Data extract START
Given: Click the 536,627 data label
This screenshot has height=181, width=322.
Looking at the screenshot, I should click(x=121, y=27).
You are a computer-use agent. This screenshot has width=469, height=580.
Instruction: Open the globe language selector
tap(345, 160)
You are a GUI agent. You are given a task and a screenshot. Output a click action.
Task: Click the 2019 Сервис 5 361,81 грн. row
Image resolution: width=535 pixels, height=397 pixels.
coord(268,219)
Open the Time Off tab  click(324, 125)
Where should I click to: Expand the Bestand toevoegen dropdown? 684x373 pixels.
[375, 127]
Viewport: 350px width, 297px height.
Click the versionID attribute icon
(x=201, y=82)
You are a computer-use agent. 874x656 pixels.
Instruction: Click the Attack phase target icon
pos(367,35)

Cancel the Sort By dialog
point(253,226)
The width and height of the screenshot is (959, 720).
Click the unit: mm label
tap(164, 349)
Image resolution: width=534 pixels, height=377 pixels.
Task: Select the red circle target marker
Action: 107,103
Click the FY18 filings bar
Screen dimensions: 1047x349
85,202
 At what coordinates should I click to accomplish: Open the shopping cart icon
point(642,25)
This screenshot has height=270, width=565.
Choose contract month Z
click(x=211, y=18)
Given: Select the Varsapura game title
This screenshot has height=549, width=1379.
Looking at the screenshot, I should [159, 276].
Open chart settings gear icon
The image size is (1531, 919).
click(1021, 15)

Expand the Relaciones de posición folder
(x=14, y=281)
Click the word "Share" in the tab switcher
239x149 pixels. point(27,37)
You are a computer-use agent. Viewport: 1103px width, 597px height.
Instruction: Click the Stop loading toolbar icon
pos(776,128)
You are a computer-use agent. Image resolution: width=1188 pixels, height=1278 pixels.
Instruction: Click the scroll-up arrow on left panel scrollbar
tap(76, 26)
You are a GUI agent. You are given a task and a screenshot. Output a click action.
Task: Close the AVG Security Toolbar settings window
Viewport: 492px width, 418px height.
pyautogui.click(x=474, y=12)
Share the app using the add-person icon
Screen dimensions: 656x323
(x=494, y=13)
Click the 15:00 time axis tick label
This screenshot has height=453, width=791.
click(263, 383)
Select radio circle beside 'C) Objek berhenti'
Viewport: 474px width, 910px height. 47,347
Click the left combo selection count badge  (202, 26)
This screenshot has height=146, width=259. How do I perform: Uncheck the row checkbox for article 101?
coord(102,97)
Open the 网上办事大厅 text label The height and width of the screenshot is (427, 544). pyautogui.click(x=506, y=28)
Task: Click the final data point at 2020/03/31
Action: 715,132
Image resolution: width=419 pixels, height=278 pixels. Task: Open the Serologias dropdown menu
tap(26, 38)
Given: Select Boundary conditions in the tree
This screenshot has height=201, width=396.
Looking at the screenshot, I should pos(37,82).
Data extract END
_Description of the task:_ Exact duplication is required for the lines above, from the line that contains "Open the Time" to the line that contains "You are a computer-use agent. 874x656 pixels.", inclusive; omit all others.

_Task answer:_
Open the Time Off tab  click(324, 125)
Where should I click to: Expand the Bestand toevoegen dropdown? 684x373 pixels.
[375, 127]
Viewport: 350px width, 297px height.
Click the versionID attribute icon
(x=201, y=82)
You are a computer-use agent. 874x656 pixels.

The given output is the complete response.